Insights from immunogenetics are expected to deepen understanding of long COVID and support the development of more personalized, evidence-based care strategies for affected patients.
Future directions in long COVID research
The research landscape surrounding long COVID is rapidly expanding, exploring the complexities of this condition to uncover why it manifests so variably among individuals. Researchers now believe that specific patterns of symptoms, called clusters, may represent distinct phenotypes of long COVID, with patients experiencing symptoms from multiple clusters simultaneously or at different times. This variability underscores the critical role of genetics and the immune system in shaping individual responses, and points toward immunogenetic profiling as a tool for differentiating these subtypes.
Currently, approximately 90 studies are underway, aiming to identify effective treatments for long COVID. These efforts, however, are in their nascent stages and will require time to yield clinically actionable insights.
The approach to managing long COVID, for now, remains symptomatically focused, adopting a holistic strategy that addresses the multifaceted nature of the condition. Treatments being explored include the use of compression stockings, physical therapy, activity pacing, flexibility and strength training, and specific medications tailored to alleviate symptoms. On the preventive side, evidence indicates that COVID-19 vaccination may help reduce the risk of developing long COVID, adding another dimension to the public health response.

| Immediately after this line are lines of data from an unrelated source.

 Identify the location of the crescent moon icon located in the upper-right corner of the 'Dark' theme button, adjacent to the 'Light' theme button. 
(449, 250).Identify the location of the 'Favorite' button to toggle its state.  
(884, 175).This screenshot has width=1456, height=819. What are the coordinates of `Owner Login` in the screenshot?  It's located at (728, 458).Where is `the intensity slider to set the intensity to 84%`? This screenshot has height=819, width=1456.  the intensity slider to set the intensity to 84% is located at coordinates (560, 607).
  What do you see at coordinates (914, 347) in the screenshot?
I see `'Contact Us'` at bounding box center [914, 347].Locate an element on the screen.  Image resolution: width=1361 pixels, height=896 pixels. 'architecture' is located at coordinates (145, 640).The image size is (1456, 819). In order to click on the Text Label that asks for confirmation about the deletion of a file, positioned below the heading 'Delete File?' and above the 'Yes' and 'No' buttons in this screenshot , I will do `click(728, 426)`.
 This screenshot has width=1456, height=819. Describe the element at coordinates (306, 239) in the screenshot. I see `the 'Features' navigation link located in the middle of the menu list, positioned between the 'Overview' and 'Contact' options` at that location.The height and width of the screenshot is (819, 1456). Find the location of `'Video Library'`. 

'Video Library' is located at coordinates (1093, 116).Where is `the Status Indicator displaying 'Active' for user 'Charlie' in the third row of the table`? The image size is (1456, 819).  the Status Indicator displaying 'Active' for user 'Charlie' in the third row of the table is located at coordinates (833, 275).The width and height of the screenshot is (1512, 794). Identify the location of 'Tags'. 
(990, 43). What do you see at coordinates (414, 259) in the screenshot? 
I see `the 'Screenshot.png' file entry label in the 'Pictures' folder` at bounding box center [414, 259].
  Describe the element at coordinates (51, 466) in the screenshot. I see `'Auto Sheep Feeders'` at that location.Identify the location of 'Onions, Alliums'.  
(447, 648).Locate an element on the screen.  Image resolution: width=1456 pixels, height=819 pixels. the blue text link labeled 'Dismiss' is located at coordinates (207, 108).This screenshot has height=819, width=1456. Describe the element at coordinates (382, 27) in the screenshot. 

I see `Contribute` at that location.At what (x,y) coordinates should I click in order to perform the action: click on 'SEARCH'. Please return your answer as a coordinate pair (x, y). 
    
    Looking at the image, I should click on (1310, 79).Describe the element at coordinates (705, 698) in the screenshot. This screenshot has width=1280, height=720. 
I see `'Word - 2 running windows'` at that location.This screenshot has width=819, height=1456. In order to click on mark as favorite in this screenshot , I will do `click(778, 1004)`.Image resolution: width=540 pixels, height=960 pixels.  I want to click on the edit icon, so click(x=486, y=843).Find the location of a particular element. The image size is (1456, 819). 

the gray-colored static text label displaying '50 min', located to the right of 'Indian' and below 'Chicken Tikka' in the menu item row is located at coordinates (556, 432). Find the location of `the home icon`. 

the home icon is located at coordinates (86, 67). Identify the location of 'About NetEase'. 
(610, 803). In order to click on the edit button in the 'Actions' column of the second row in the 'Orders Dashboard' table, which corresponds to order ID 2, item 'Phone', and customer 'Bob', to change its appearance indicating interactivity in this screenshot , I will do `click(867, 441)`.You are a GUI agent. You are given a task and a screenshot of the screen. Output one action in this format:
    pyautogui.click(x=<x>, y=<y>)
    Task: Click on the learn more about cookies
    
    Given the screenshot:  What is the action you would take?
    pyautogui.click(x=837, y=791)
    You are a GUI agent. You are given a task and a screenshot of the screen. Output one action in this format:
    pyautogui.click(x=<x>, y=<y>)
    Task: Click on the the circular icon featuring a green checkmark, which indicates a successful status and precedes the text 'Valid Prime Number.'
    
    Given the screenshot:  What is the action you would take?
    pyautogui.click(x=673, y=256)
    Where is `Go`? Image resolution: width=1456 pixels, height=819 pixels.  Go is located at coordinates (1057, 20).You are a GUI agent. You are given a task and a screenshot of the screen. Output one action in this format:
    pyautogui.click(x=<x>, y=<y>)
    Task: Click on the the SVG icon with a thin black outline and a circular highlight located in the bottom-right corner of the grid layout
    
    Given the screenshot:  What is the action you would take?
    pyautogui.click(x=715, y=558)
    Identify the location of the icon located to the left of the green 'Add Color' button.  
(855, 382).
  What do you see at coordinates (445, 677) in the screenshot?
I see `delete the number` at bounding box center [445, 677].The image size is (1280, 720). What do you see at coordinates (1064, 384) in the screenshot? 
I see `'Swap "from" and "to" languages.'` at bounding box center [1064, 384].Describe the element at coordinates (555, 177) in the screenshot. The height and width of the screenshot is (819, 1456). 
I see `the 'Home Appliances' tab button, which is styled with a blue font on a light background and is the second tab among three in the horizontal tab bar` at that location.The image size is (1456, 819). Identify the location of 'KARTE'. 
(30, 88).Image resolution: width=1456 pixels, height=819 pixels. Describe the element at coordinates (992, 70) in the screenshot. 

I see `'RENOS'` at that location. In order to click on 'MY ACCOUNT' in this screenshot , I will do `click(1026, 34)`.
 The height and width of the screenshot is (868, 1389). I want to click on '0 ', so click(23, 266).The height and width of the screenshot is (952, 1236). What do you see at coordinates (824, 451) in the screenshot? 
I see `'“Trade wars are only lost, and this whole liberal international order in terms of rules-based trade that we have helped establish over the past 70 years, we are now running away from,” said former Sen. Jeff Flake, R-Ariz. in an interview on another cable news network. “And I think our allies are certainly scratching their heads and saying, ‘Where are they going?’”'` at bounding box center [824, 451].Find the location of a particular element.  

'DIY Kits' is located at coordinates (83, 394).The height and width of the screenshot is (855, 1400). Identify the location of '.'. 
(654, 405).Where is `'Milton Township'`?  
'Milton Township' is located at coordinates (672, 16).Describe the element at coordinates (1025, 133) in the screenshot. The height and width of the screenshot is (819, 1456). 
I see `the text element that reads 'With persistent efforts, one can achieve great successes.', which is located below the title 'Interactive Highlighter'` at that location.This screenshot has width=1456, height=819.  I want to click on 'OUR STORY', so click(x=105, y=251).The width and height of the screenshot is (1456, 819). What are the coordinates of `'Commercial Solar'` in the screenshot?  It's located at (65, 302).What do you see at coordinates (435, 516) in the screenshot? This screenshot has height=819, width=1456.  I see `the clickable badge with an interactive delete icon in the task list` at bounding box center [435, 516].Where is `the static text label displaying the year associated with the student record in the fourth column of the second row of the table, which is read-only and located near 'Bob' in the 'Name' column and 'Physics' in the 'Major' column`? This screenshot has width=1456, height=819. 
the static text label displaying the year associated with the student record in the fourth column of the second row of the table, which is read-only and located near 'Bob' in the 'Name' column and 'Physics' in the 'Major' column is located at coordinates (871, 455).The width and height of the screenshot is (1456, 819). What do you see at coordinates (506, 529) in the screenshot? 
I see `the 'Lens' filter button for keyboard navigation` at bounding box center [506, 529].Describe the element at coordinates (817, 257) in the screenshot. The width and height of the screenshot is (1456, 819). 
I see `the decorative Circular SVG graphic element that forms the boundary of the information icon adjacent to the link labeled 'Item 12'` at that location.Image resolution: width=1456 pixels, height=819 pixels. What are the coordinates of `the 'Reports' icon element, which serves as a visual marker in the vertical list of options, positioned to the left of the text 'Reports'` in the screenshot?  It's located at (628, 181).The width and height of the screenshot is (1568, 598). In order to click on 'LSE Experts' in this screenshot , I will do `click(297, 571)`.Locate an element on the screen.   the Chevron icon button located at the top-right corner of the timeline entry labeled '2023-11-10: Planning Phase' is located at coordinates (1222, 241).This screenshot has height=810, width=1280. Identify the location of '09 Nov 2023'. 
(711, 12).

Despite these advancements, the essence of treating long COVID will likely continue to necessitate a multidisciplinary, team-based approach. Such an approach integrates the expertise of various healthcare professionals to address not just the physical aspects of the condition, but also the psychological, social, and rehabilitative needs of patients.
Conclusion
Long COVID is now recognized as a serious illness that can result in chronic conditions and, in some cases, disability. It represents one of the most significant ongoing challenges of the COVID-19 pandemic. Immunogenetics is essential to explaining why individuals respond so differently to the same virus, and its role in shaping the next generation of research and treatment will only grow.
As the genetic differences that determine susceptibility to prolonged symptoms become clearer, the trajectory for long COVID treatment is shifting from a one-size-fits-all approach toward therapies stratified by individual genetic and immune profiles. This direction in research has the potential to improve both the management of long COVID and our broader understanding of how genetics shapes immune response to disease.